Justiça paraguaia negou prisão domiciliar a Ronaldinho por temer fuga e obstrução nas investigações

O juiz Gustavo Amarilla, que negou o pedido de prisão domiciliar feito pelos advogados de Ronaldinho Gaúcho e o irmão Assis, temia que a dupla fugisse ou interferisse, de alguma forma, na investigação. As informações são do jornal O Estado de S. Paulo.

Os advogados deram como garantia para conseguir o benefício um imóvel no valor de US$ 770 mil, algo em torno de R$ 4 milhões, que serviria como prisão domiciliar.

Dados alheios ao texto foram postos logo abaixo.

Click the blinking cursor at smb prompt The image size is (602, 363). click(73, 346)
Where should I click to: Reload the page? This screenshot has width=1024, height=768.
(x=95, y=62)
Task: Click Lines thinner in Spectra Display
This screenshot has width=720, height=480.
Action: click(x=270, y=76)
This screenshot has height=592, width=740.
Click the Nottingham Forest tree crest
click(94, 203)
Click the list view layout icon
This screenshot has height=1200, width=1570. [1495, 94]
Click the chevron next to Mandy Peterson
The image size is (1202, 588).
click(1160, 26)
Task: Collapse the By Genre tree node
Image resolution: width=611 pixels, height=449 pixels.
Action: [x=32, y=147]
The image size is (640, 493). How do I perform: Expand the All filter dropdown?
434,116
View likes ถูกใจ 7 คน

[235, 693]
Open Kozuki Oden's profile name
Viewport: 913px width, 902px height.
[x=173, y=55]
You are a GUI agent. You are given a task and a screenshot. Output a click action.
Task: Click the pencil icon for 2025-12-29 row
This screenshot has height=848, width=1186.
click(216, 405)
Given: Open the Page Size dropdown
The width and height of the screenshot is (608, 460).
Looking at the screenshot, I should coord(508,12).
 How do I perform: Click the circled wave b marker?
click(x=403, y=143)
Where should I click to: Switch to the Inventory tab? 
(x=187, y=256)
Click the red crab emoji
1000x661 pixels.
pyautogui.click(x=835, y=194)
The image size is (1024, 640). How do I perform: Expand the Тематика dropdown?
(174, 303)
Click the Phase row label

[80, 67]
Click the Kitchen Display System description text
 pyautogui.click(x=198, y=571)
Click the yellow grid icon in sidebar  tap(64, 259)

Porém, o magistrado entendeu que a saída dos dois do presídio poderia prejudicar o rumo das investigações. “É uma responsabilidade minha e do poder público que a investigação não seja obstruída e que ambos não fujam do país”, alegou.

Ordens de Prisão

Quatro pessoas, entre elas Dalia López, empresária responsável por levar Ronaldinho até o Paraguai, receberam ordem de prisão por envolvimento no caso dos documentos falsos. Ela está foragida. O esquema teria envolvimento de funcionários de empresas privadas e do setor público e tinha como objetivo obter negócios ilegais e benefícios patrimoniais.

Entenda o caso

Ronaldinho e Assis chegaram ao país na última quarta-feira portando passaportes paraguaios falsos. No mesmo dia, a polícia foi até o hotel e chamou os dois para prestar esclarecimentos. Na sexta, eles foram presos, encaminhados para o complexo penitenciário Agrupación Especializada da Polícia Nacional do Paraguai. Nesta terça, em uma audiência, os advogados do ex-jogador pediram a prisão domiciliar, que foi negada pelo juiz.